Coronavirus: democrat lawmaker slams Trump's slow response in testing for Covid-19 California

Colorado, Indiana, Maryland, Nevada and New Jersey have reported their first cases of coronavirus as President Donald Trump yet again erroneously claimed that the spread of the virus had been “stopped”.

Speaking at the White House after signing the $8.3bn emergency bill to counter the spread of the virus, Mr Trump urged people to be calm and said: “It will go away.”

“In terms of cases, it’s very, very few because we have been very strong at the borders.”

He added: “This came unexpectedly, it came out of China, we closed it down, we stopped it, it was a very early shut down.”

In reality, the number of US cases now stands at 231 in 22 states. This grew by almost 70 cases on Thursday and 35 on Wednesday according to figures from the Centres for Disease Control and Prevention (CDC), state and local health agencies, and hospitals, collated by The New York Times.

Speaking on CNN on Friday morning, Congressman John Garamendi of California was asked to respond to the president’s claims. He told Jim Sciutto: “If only it were true. The facts are quite different and since we have very, very limited testing, we really don’t know. In a public health emergency, you have to know what’s going on, that requires testing in this situation. And unfortunately we have been very, very slow to the testing.”

Meanwhile in New York, Governor Andrew Cuomo announced that there are now 33 confirmed cases of coronavirus in the state, with five people hospitalised. In an attempt to prevent the further spread of the virus, the governor said that 4,000 people across the state are in quarantine as a precaution – 2,700 in New York City, 1,000 in Westchester and 70 in Nassau County. Of that total, 44 people are in mandatory quarantine, including 33 in Westchester, nine in NYC and one in Nassau County.

Of the states announcing their first cases, in Colorado an out-of-state visitor has presumptively tested positive at state-level and is awaiting confirmation from the CDC in a Denver hospital. An elderly woman in Douglas County, who recently returned from a cruise, is self-isolating at home and being monitored.

On Friday morning, Indiana Governor Eric Holcomb declared a public health emergency in his state after a man from Marion County was diagnosed with the virus after a recent trip to Boston. The man is in isolation.

In Maryland, three Montgomery County residents, a couple in their 70s and an unrelated woman in her 50s, were diagnosed and are said to be in good condition. They had recently returned from international travel and are isolated in their homes.

Governor Larry Hogan has declared a state of emergency in Maryland to speed up the state’s response and delivery of resources. As yet there are no reported cases in neighbouring Virginia or the District of Columbia.

Montgomery County executive Marc Elrich called for calm and said the state had been preparing for weeks. “There is no reason to panic,” Elrich said. “Life as you know it should continue pretty much as it was.”

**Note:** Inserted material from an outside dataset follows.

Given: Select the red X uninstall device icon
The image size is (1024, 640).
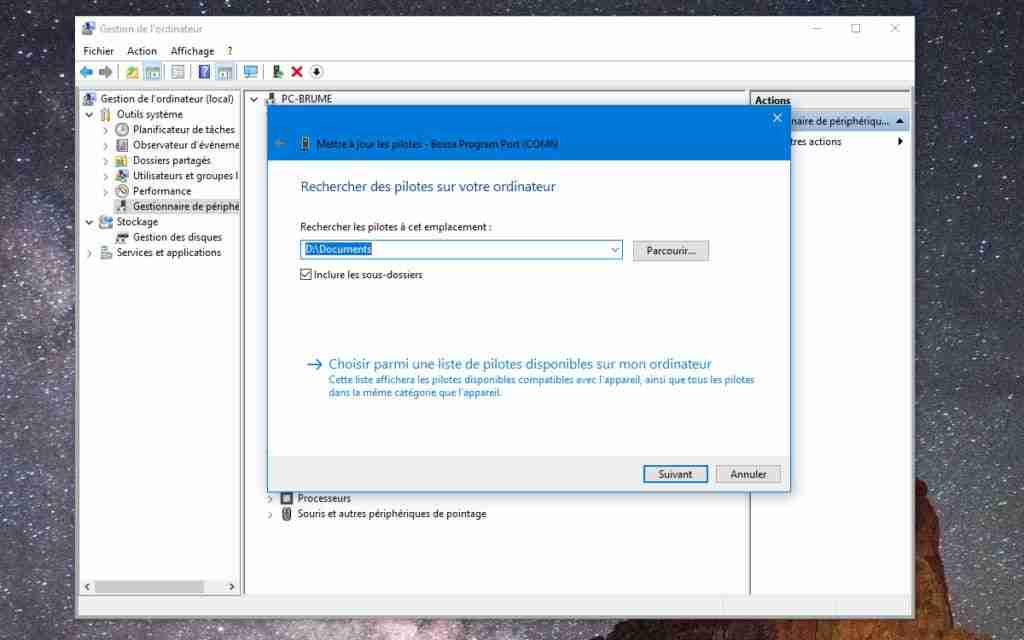Looking at the screenshot, I should click(294, 71).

Nevada has seen two cases in quick succession in both Las Vegas and Reno. Washoe County officials say that the Reno case is a man in his 50s and is linked to the Grand Princess cruise ship outbreak. He is self-isolating at home and as has a relative at a local school, which the health department has ordered to be closed as a precaution.

The Las Vegas case is also a man in his 50s that recently returned from a trip to Washington state. Nevada health authorities are monitoring as many as 200 people statewide. The transient nature of populations in destination cities such as Las Vegas has raised concerns about the further spread of the virus.

New Jersey has confirmed two cases – a 32-year-old man from Fort Lee who works in New York City is being treated in isolation at Hackensack University Medical Center, and a woman in her 30s from Englewood in Bergen County is isolated at home. It is so far unclear how they were exposed to the virus.

In an effort to contain the spread of the virus, the number of people that have been ordered to self-quarantine due to potential exposure to those diagnosed with the virus has grown into the thousands.